Genetic linkage of autologous T cell epitopes in a chimeric recombinant construct improves anti-parasite and anti-disease protective effect of a malaria vaccine candidate

Abstract

We have reported the design of polyvalent synthetic and recombinant chimeras that include promiscuous T cell epitopes as a viable delivery system for pre-erythrocytic subunit malaria vaccines. To further assess the ability of several Plasmodium T cell epitopes to enhance vaccine potency, we designed a synthetic gene encoding four Plasmodium yoelii merozoite surface protein 1 (PyMSP1) CD4 + promiscuous T cell epitopes fused in tandem to the homologous carboxyl terminal PyMSP1 19 fragment.

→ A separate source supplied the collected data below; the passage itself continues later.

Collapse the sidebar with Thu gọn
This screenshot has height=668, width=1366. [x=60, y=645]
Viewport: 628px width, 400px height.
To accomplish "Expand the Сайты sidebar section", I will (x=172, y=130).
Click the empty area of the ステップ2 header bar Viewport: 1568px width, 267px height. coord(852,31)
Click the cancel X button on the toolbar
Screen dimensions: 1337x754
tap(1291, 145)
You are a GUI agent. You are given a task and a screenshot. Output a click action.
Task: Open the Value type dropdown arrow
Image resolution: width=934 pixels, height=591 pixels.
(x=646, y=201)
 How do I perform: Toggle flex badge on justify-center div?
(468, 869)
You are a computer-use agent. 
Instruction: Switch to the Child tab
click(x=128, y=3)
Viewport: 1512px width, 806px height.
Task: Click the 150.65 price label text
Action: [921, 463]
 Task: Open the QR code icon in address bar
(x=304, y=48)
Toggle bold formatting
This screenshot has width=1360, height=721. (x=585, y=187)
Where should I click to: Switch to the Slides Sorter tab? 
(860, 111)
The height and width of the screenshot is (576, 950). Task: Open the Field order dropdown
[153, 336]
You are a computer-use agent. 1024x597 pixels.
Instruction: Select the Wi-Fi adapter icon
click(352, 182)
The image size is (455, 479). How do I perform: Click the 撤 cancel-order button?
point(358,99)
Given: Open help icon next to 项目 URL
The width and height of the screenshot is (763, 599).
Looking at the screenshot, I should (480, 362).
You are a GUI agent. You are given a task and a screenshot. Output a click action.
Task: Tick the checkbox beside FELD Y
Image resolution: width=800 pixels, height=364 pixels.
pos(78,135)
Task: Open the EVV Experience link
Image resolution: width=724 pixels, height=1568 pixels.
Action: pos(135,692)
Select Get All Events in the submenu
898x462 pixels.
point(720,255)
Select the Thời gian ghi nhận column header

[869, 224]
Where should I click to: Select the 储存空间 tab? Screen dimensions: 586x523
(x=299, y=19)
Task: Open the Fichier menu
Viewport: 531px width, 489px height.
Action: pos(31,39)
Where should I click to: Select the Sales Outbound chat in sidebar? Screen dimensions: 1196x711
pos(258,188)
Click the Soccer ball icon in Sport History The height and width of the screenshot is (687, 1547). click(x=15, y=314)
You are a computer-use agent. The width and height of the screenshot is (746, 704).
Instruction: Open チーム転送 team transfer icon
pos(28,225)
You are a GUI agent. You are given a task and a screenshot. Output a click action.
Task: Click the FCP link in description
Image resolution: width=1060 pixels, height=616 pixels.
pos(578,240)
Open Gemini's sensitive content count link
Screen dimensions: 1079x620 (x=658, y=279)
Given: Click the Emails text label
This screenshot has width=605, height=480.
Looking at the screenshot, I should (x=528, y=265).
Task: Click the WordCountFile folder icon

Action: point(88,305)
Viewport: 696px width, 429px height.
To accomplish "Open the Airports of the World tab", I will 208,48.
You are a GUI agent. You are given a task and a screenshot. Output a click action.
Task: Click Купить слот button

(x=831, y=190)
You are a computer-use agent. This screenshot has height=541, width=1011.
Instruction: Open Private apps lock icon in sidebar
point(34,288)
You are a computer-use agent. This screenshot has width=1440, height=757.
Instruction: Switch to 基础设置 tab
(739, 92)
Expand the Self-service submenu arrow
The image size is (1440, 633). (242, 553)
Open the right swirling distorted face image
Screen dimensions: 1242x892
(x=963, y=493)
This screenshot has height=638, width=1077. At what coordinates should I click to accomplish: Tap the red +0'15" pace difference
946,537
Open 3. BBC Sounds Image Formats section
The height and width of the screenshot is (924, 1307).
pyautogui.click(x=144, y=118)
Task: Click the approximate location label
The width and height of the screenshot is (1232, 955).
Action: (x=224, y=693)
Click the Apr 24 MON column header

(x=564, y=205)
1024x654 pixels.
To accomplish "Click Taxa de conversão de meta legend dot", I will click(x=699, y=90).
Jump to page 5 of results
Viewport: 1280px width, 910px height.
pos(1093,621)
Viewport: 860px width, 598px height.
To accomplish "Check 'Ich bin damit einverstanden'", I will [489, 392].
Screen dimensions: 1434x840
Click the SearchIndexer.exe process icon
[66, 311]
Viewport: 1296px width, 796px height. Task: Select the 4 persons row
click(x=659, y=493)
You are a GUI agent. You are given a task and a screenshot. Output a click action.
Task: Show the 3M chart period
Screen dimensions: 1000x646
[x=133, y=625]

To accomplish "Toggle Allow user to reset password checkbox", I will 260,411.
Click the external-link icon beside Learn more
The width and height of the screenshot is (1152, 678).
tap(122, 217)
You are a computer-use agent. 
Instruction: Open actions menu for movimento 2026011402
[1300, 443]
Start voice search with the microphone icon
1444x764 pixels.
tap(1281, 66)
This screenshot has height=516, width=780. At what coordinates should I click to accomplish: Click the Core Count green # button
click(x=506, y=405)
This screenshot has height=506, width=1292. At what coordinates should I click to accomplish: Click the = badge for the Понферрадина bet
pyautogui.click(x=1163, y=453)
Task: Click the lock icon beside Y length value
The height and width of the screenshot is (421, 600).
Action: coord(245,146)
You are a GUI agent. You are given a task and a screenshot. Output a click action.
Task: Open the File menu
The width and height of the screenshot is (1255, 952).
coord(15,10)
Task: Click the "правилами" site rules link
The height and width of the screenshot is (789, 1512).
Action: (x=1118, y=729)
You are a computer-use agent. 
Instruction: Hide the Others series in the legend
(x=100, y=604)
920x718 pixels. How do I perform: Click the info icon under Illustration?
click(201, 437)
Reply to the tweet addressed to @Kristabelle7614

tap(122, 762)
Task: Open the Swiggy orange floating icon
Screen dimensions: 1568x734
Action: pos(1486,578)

This Recombinant Modular Chimera (PyRMC-MSP1 19) was tested for immunogenicity and protective efficacy in comparative experiments with a recombinant protein expressing only the PyMSP1 19 fragment. Both proteins induced comparable antibody responses. However PyRMC-MSP1 19 elicited higher anti-parasite antibody titers and more robust protection against both hyper-parasitemia and malarial anemia. Most importantly, passive transfer of anti-PyRMC-MSP1 19, but not anti-PyMSP1 19 antibodies protected against heterologous challenge. These studies show that protective efficacy can be significantly improved by inclusion of an array of autologous promiscuous T cell epitopes in vaccine constructs.